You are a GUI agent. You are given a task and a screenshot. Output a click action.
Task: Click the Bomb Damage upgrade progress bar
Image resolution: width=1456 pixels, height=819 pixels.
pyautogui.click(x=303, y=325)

...

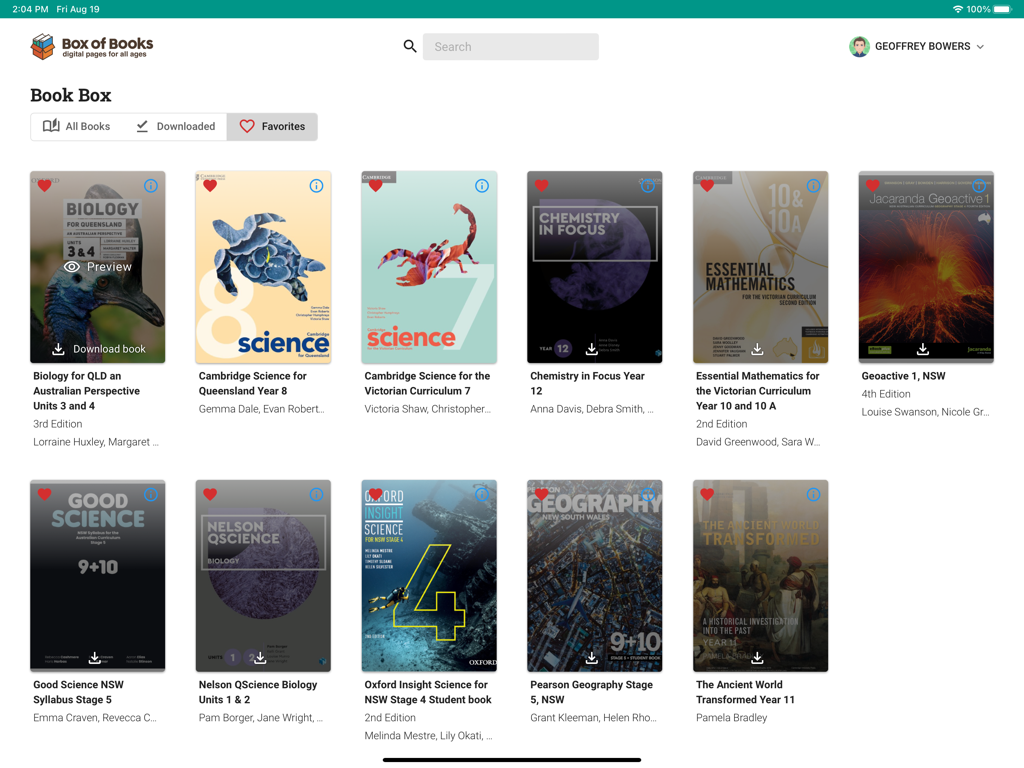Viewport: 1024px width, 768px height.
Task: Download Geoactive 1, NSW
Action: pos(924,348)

__The task__. Print, character for character, the lines starting with the line that contains "Viewport: 1024px width, 768px height." and going on through the line that contains "Action: pos(924,348)", and leave the pictures out of your answer.

__Solution for this exercise__.
Viewport: 1024px width, 768px height.
Task: Download Geoactive 1, NSW
Action: pos(924,348)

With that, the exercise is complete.